Elementra 1.1.1 - 100% Elementor WordPress Theme / Free download with activation included
Free download : Elementra 1.1.1 - 100% Elementor WordPress Theme
NFSv4 flock() deadlock in Elementor CSS generation
Incident Context
At 02:00 UTC, a scheduled background routine responsible for purging and regenerating static CSS assets began leaving orphaned lock files and zombie PHP CLI processes. The node in question is a staging environment configured on AlmaLinux 9 (kernel 5.14.0-284.11.1.el9_2.x86_64) with PHP 8.2.10.
This specific server is part of an automated testing matrix evaluating the Elementra - 100% Elementor WordPress Theme prior to its integration into our primary repository. The node operates headlessly.

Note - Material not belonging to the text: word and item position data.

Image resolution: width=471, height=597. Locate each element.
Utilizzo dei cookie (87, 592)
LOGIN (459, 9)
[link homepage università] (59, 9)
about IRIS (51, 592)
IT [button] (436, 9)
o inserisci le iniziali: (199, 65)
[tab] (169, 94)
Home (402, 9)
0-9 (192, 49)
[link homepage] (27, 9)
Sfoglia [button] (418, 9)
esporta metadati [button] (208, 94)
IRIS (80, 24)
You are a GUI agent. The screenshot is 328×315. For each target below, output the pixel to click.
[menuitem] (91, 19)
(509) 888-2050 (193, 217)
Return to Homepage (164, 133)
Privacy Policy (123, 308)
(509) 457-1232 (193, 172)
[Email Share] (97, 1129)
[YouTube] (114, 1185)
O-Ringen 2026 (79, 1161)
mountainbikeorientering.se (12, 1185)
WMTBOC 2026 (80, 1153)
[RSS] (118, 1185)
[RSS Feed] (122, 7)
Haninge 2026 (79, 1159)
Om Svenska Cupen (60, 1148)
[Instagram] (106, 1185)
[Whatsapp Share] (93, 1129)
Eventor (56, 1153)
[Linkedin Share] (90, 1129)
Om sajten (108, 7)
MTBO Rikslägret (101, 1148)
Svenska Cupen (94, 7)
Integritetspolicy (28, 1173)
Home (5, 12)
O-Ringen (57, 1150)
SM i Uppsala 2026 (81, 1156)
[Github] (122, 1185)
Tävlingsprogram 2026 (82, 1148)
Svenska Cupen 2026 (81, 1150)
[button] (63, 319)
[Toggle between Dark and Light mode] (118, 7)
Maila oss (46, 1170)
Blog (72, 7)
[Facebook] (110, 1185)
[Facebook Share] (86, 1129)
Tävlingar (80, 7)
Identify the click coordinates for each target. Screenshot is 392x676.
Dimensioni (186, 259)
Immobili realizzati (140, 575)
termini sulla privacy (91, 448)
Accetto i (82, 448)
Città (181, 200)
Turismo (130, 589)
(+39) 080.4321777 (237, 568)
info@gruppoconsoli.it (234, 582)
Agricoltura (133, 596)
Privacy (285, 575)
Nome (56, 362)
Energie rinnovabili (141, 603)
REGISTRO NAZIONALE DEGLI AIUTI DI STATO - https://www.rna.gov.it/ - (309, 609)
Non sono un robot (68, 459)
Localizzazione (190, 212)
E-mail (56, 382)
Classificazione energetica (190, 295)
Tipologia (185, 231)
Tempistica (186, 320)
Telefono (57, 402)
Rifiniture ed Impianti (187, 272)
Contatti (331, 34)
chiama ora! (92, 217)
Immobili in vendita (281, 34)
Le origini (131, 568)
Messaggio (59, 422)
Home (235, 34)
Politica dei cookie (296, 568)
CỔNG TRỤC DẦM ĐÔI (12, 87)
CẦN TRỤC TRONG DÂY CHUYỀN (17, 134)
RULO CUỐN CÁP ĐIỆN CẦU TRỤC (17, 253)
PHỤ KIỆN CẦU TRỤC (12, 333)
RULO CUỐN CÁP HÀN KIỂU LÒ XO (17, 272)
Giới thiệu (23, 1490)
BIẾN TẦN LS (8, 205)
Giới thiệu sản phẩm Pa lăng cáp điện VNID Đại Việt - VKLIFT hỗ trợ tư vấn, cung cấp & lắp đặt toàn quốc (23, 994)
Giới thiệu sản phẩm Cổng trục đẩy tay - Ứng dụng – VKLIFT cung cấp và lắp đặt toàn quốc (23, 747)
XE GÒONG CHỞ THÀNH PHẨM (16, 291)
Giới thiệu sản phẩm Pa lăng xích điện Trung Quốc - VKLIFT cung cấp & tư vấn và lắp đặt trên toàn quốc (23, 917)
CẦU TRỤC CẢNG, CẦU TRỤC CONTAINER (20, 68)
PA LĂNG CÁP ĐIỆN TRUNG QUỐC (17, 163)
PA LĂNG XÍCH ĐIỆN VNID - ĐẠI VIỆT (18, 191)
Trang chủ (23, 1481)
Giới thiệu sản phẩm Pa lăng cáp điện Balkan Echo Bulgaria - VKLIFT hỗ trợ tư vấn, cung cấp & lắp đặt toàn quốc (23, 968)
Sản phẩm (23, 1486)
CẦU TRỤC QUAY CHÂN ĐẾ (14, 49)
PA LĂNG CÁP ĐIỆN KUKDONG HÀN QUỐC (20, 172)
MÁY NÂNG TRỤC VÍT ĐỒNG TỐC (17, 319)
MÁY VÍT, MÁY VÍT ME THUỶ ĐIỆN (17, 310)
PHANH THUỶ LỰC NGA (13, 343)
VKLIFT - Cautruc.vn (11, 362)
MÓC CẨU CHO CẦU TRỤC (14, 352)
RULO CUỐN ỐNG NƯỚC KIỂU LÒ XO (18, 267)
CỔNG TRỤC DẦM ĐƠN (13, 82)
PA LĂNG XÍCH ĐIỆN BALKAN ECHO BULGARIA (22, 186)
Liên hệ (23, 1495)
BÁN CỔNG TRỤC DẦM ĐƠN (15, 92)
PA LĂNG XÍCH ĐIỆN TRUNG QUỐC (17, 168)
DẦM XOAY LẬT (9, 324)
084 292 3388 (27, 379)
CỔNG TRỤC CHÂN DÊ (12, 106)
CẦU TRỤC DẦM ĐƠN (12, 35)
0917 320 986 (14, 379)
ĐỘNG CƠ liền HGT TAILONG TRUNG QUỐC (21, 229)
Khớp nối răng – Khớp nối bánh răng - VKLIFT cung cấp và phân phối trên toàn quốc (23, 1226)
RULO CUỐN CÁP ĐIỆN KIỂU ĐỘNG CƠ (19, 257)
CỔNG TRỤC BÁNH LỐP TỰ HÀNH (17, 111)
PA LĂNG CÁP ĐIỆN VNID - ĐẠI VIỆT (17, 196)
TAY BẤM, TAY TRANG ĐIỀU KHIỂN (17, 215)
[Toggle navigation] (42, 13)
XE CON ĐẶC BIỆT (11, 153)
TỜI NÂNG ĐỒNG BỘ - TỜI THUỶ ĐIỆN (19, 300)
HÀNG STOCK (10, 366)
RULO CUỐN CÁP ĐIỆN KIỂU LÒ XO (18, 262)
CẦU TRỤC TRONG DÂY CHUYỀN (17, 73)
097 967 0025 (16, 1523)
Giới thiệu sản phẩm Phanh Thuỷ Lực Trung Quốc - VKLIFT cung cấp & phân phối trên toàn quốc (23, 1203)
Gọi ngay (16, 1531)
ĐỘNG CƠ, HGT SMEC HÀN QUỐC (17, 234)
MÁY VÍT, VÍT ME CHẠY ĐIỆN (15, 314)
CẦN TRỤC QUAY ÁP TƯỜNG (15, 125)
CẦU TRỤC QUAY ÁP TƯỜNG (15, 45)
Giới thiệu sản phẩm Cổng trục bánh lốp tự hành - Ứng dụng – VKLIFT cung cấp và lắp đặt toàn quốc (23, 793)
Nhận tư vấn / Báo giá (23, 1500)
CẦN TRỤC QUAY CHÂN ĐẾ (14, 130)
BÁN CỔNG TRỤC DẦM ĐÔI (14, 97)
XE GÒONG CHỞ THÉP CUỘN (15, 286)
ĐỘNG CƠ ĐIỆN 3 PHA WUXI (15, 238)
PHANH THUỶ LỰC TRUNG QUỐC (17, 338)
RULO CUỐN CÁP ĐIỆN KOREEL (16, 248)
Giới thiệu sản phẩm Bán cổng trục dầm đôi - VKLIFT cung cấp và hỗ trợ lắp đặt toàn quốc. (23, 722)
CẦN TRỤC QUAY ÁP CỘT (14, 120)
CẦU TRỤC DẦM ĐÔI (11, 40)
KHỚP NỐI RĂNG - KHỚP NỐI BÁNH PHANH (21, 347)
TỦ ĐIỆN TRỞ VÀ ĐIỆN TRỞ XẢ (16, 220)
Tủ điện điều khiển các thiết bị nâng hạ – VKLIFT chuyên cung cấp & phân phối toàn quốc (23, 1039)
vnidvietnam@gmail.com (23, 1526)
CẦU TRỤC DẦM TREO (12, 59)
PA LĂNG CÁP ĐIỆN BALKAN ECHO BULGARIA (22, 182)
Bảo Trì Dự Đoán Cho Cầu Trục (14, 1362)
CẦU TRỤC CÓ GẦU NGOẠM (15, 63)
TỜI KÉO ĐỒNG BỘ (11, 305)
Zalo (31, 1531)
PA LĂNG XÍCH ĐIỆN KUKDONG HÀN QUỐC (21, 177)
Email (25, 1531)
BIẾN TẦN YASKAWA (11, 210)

The issue did not trigger standard resource alerts. CPU utilization remained nominal. Memory consumption was stable. The anomaly was identified solely due to the accumulation of .lock files in the /wp-content/uploads/elementor/css/ directory, which eventually caused subsequent deployment pipelines to halt due to permission conflicts during asset synchronization.
Initial Process State Analysis
I connected to the node and listed the accumulated lock files to determine the scope of the blocked operations.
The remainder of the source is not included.